[Stored data]
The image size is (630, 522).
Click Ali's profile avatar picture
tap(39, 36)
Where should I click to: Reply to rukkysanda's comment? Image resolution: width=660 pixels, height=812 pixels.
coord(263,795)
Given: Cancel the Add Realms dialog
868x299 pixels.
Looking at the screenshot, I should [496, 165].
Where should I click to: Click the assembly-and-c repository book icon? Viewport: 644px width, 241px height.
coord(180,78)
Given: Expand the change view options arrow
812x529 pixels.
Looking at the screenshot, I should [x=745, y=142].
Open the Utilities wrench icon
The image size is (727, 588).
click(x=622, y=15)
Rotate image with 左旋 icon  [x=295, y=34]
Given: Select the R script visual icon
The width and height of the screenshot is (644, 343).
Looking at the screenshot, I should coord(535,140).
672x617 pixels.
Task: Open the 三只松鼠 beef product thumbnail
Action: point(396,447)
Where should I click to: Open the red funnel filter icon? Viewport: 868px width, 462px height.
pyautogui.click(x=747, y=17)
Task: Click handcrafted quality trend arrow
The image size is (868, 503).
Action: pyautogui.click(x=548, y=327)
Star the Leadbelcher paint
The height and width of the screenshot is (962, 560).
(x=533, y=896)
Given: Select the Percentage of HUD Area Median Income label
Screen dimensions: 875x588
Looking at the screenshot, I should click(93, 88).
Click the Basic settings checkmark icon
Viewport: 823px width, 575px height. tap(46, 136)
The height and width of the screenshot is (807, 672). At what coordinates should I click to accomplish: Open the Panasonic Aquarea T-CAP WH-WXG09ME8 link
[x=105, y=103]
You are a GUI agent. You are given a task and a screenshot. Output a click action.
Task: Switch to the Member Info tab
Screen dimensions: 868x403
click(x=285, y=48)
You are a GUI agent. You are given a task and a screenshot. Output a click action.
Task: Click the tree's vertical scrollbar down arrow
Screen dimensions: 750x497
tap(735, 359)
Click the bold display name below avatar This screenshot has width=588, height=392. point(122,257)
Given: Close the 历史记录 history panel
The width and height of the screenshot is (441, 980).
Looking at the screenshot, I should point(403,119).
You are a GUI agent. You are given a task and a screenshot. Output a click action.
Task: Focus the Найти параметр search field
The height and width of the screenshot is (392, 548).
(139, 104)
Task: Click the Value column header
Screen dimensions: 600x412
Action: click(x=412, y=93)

Action item
Return the data exactly. Include every record.

Solved problem
The image size is (630, 522).
Click Ali's profile avatar picture
tap(39, 36)
Where should I click to: Reply to rukkysanda's comment? Image resolution: width=660 pixels, height=812 pixels.
coord(263,795)
Given: Cancel the Add Realms dialog
868x299 pixels.
Looking at the screenshot, I should [496, 165].
Where should I click to: Click the assembly-and-c repository book icon? Viewport: 644px width, 241px height.
coord(180,78)
Given: Expand the change view options arrow
812x529 pixels.
Looking at the screenshot, I should [x=745, y=142].
Open the Utilities wrench icon
The image size is (727, 588).
click(x=622, y=15)
Rotate image with 左旋 icon  [x=295, y=34]
Given: Select the R script visual icon
The width and height of the screenshot is (644, 343).
Looking at the screenshot, I should coord(535,140).
672x617 pixels.
Task: Open the 三只松鼠 beef product thumbnail
Action: point(396,447)
Where should I click to: Open the red funnel filter icon? Viewport: 868px width, 462px height.
pyautogui.click(x=747, y=17)
Task: Click handcrafted quality trend arrow
The image size is (868, 503).
Action: pyautogui.click(x=548, y=327)
Star the Leadbelcher paint
The height and width of the screenshot is (962, 560).
(x=533, y=896)
Given: Select the Percentage of HUD Area Median Income label
Screen dimensions: 875x588
Looking at the screenshot, I should click(93, 88).
Click the Basic settings checkmark icon
Viewport: 823px width, 575px height. tap(46, 136)
The height and width of the screenshot is (807, 672). At what coordinates should I click to accomplish: Open the Panasonic Aquarea T-CAP WH-WXG09ME8 link
[x=105, y=103]
You are a GUI agent. You are given a task and a screenshot. Output a click action.
Task: Switch to the Member Info tab
Screen dimensions: 868x403
click(x=285, y=48)
You are a GUI agent. You are given a task and a screenshot. Output a click action.
Task: Click the tree's vertical scrollbar down arrow
Screen dimensions: 750x497
tap(735, 359)
Click the bold display name below avatar This screenshot has width=588, height=392. point(122,257)
Given: Close the 历史记录 history panel
The width and height of the screenshot is (441, 980).
Looking at the screenshot, I should point(403,119).
You are a GUI agent. You are given a task and a screenshot. Output a click action.
Task: Focus the Найти параметр search field
The height and width of the screenshot is (392, 548).
(139, 104)
Task: Click the Value column header
Screen dimensions: 600x412
Action: click(x=412, y=93)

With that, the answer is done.